▸ **Work to be completed**: The following data has a line with "Where should I click to: Reply" and a line with "Given: Open the Friday Anytime dropdown". Write out exactly those lines and all the lines between them.

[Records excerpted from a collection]
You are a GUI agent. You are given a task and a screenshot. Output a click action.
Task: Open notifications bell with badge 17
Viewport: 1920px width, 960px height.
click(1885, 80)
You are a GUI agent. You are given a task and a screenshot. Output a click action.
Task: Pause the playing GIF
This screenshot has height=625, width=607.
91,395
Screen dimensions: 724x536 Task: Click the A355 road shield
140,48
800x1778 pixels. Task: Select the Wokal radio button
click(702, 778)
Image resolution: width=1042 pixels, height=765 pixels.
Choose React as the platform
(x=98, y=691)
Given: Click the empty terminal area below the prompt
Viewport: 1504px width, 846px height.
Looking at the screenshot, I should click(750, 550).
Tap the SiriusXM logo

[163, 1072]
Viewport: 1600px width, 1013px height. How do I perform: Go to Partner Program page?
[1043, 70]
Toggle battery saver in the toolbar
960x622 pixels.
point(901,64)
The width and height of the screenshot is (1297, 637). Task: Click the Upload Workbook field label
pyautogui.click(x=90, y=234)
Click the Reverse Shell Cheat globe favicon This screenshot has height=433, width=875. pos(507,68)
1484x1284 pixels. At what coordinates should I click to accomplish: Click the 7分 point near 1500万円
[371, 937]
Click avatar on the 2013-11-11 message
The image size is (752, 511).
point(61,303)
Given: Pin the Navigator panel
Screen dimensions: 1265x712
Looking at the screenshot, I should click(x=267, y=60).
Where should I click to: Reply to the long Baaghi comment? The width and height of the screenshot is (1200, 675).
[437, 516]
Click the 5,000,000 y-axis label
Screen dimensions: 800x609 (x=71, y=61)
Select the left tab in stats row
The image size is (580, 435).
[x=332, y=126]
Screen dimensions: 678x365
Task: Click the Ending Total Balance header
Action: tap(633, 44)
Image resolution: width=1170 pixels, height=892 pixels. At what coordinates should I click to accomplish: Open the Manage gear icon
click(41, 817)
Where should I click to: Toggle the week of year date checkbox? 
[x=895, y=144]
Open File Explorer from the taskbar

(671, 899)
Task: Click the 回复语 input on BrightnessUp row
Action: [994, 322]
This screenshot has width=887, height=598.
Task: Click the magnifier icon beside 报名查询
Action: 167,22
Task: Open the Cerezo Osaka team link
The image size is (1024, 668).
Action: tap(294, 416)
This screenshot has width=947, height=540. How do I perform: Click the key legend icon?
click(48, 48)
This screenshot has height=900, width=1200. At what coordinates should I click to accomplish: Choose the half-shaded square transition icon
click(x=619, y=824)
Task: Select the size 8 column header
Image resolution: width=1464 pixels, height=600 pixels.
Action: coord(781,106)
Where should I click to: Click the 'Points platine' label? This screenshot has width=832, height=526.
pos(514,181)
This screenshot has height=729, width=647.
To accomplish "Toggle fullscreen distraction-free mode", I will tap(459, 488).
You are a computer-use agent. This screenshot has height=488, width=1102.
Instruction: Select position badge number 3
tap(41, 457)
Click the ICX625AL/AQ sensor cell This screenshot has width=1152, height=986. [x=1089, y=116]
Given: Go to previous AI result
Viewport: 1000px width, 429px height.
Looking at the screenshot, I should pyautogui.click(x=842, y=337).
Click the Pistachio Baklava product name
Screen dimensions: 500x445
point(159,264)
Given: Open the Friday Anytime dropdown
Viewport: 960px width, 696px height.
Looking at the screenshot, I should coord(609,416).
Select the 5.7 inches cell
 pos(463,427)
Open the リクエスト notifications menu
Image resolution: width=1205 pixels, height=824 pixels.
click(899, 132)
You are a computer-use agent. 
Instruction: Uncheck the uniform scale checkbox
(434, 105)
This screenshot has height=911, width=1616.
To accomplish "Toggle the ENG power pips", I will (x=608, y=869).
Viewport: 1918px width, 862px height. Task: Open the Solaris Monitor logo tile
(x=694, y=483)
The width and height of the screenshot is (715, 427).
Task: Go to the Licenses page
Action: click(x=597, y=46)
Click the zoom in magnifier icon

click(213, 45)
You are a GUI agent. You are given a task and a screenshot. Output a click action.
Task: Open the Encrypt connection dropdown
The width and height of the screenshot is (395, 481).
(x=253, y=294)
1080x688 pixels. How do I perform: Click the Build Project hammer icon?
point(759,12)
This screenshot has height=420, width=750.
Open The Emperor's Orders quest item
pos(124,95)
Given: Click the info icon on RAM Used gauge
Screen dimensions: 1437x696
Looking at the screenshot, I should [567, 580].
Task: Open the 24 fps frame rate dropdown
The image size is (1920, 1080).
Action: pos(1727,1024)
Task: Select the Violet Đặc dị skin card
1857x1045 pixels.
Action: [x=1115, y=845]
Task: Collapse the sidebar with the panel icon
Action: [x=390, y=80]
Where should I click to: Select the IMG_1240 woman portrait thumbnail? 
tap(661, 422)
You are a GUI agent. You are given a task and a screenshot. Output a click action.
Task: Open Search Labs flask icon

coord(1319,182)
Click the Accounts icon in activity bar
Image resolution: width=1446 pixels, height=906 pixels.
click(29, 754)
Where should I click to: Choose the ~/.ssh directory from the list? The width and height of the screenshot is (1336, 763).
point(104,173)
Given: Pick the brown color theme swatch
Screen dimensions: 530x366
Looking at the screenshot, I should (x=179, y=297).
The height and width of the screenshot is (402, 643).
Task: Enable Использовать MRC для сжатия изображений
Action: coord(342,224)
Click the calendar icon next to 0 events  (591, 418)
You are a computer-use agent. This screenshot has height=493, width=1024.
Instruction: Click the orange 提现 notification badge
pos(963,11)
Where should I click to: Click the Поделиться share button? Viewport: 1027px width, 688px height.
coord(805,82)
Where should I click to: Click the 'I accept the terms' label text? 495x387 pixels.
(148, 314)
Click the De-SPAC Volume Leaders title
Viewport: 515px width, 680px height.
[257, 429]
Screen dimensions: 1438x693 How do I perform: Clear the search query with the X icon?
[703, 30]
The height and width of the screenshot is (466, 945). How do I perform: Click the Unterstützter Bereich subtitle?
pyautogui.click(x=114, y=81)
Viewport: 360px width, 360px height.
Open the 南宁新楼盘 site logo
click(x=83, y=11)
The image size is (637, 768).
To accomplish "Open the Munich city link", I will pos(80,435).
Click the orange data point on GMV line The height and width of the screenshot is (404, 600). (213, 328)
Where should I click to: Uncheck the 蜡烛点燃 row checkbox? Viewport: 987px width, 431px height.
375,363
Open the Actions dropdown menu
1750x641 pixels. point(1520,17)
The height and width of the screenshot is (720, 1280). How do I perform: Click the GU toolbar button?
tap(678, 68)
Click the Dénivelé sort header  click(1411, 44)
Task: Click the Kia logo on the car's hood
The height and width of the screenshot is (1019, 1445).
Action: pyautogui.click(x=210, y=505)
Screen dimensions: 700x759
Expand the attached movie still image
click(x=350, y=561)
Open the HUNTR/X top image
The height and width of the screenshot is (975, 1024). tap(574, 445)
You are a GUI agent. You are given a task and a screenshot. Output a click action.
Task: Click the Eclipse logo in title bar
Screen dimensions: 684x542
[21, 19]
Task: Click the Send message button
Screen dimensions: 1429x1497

▸ **Completed task**:
Where should I click to: Reply to the long Baaghi comment? The width and height of the screenshot is (1200, 675).
[437, 516]
Click the 5,000,000 y-axis label
Screen dimensions: 800x609 (x=71, y=61)
Select the left tab in stats row
The image size is (580, 435).
[x=332, y=126]
Screen dimensions: 678x365
Task: Click the Ending Total Balance header
Action: tap(633, 44)
Image resolution: width=1170 pixels, height=892 pixels. At what coordinates should I click to accomplish: Open the Manage gear icon
click(41, 817)
Where should I click to: Toggle the week of year date checkbox? 
[x=895, y=144]
Open File Explorer from the taskbar

(671, 899)
Task: Click the 回复语 input on BrightnessUp row
Action: [994, 322]
This screenshot has width=887, height=598.
Task: Click the magnifier icon beside 报名查询
Action: 167,22
Task: Open the Cerezo Osaka team link
The image size is (1024, 668).
Action: tap(294, 416)
This screenshot has width=947, height=540. How do I perform: Click the key legend icon?
click(48, 48)
This screenshot has height=900, width=1200. At what coordinates should I click to accomplish: Choose the half-shaded square transition icon
click(x=619, y=824)
Task: Select the size 8 column header
Image resolution: width=1464 pixels, height=600 pixels.
Action: coord(781,106)
Where should I click to: Click the 'Points platine' label? This screenshot has width=832, height=526.
pos(514,181)
This screenshot has height=729, width=647.
To accomplish "Toggle fullscreen distraction-free mode", I will tap(459, 488).
You are a computer-use agent. This screenshot has height=488, width=1102.
Instruction: Select position badge number 3
tap(41, 457)
Click the ICX625AL/AQ sensor cell This screenshot has width=1152, height=986. [x=1089, y=116]
Given: Go to previous AI result
Viewport: 1000px width, 429px height.
Looking at the screenshot, I should pyautogui.click(x=842, y=337).
Click the Pistachio Baklava product name
Screen dimensions: 500x445
point(159,264)
Given: Open the Friday Anytime dropdown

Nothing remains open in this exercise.